Regarding the increase in transports, Stensland blamed the practices of bars in Five Points as a main factor, saying the bars shy away from “responsible promotion, sales and service practices” and all but ignore underage drinking laws.
Stensland’s theory is certainly a plausible one. According to October’s AlcoholEdu survey, 37 percent of USC first-years do most of their drinking in bars and nightclubs — nearly twice the SEC mark and more than triple the national average. With the entertainment districts of Five Points and the Vista each walking distance from campus, students don’t have to venture far to find a party.
“There will be fair but clear consequences when poor judgment by individuals or organizations leads to abusive, dangerous or illegal behaviors,” Stensland said of campus alcohol abuse. “When social activities move from fun to dangerous, when they become the backdrop that leads to the abuse of women and when our Columbia friends feel uncomfortable being our neighbors, it’s time for all of us to stand up and say stop.”
But outside of the offices, there is another side to SAPE’s mission. Stories of addiction are often stories of the human condition, of weakness, of redemption. Statistics can only reach the beholder to a point.

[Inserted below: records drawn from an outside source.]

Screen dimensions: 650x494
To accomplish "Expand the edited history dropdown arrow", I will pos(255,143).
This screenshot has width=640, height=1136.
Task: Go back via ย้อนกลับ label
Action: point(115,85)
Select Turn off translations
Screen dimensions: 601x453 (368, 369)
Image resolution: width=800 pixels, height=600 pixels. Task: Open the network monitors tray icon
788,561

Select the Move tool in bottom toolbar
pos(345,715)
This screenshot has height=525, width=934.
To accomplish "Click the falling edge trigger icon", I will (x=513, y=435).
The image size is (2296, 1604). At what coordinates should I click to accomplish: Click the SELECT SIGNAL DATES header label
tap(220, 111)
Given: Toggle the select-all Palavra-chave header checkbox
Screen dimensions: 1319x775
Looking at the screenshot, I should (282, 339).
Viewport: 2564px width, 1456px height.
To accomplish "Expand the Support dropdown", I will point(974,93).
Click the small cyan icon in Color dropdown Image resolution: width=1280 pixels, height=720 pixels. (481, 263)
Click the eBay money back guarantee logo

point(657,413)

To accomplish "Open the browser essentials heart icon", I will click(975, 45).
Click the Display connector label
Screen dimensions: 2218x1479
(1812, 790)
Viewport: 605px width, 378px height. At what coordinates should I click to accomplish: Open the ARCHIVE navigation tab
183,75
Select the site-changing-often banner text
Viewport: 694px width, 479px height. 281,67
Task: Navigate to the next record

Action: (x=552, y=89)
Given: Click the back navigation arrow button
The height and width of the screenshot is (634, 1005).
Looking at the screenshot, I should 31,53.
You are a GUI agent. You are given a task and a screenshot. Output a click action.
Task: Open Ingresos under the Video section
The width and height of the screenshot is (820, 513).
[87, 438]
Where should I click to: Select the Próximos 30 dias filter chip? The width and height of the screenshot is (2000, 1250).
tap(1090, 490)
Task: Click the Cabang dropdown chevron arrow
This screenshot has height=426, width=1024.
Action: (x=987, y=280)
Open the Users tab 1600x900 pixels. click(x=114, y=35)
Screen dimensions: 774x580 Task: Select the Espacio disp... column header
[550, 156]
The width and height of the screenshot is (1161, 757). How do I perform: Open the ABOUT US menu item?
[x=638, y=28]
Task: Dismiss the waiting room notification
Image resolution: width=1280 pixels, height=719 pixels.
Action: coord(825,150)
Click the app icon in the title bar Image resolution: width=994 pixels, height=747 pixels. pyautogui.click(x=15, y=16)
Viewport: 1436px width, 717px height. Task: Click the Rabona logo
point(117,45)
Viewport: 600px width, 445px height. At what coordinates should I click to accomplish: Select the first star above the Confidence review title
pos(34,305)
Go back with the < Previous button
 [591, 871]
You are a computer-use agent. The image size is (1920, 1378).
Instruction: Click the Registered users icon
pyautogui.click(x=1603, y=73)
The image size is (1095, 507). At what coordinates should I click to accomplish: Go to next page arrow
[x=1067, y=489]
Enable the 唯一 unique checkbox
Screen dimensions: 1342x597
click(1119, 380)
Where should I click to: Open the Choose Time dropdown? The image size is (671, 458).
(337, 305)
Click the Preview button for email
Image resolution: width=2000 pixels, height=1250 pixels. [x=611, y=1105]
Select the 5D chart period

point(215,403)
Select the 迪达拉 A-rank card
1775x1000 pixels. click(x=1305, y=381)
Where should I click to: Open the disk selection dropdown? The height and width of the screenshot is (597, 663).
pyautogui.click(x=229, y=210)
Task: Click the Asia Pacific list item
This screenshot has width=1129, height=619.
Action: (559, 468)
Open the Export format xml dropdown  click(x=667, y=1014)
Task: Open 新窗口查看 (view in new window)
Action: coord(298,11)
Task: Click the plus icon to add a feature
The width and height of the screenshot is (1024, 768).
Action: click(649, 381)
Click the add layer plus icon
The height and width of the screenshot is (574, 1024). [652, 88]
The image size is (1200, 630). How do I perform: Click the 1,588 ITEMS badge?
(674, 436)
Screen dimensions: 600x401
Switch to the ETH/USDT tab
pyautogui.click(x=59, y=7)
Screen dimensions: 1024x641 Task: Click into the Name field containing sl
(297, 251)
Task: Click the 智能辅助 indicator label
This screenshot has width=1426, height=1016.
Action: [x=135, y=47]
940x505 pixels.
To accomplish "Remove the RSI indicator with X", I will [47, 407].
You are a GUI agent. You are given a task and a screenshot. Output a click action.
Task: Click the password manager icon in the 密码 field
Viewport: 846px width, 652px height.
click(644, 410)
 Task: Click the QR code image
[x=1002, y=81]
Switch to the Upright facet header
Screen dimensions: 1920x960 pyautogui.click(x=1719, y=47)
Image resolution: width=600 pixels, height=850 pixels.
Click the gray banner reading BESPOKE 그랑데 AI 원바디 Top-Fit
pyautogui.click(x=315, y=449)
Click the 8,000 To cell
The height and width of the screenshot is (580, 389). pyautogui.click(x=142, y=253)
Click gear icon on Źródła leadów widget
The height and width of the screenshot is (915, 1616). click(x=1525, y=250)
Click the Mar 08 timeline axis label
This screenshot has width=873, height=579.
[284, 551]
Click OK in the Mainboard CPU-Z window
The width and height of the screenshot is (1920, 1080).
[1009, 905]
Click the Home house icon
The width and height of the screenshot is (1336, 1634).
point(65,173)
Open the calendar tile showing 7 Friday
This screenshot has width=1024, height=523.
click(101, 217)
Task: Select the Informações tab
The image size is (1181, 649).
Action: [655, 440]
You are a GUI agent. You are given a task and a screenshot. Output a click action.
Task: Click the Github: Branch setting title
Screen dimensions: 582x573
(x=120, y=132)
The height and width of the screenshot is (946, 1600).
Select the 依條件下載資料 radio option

To accommodate this, there is Brock Parrott, the young receptionist at SAPE’s main office. From his desk overlooking the indoor pool at Strom, Parrott answers the phone and keeps tabs on appointments. Each day at the desk serves as a reminder of whom he used to be.
A recovering addict, Parrott spent his middle school and high school days drinking heavily, even referring to the period of his life between the ages of 18 and 25 as a blur of drug and alcohol consumption. And when difficulties arose, Parrott’s parents were quick to intervene. This lack of consequences paired with a "pompous prick" attitude meant that Parrott "was coming off the rails pretty fast without even knowing it,” he said.
After departing Midlands Technical College, Parrott’s substance abuse only worsened. He was arrested for driving under the influence in August 2012, and again five months later. Each citation made little difference.
By the spring and summer of 2013, Parrott was a full-on addict and living alone in Irmo selling drugs to get by. He was 30 pounds underweight, living off of freezer-burnt food and finding suicide more alluring by the day. Most mornings, he purchased a Coca-Cola to prime himself for hard liquor, returned home and drank until passing out. He would often repeat the ritual the following day. And the day after, and after that, for nearly a month.
“It came to a point, where it was like ‘There’s two roads,’” Parrott said. “Either I’m going to kill myself, I’m going to die of alcohol poisoning, or I’m going to go do something crazy to get money and wind up in jail.”
Parrott finally agreed to attend a rehabilitation center in Florida. Now back in school and with opioid addiction ravaging American cities, rural and metropolitan, he sees an opportunity to put his experiences with substance abuse to good use. Parrott is projected to receive his master’s degree in the spring of 2019, and he hopes to open a private practice as a substance abuse counselor.
In the work he currently does with Gamecock Recovery, SAPE’s new peer education group, Parrott believes he can divert USC students from the fateful path he took as an undergraduate.
“I am a firm believer that if I had never drank alcohol, or if by some reason something in my body didn’t make me drink alcoholically, I never would have turned to the drugs,” Parrott said.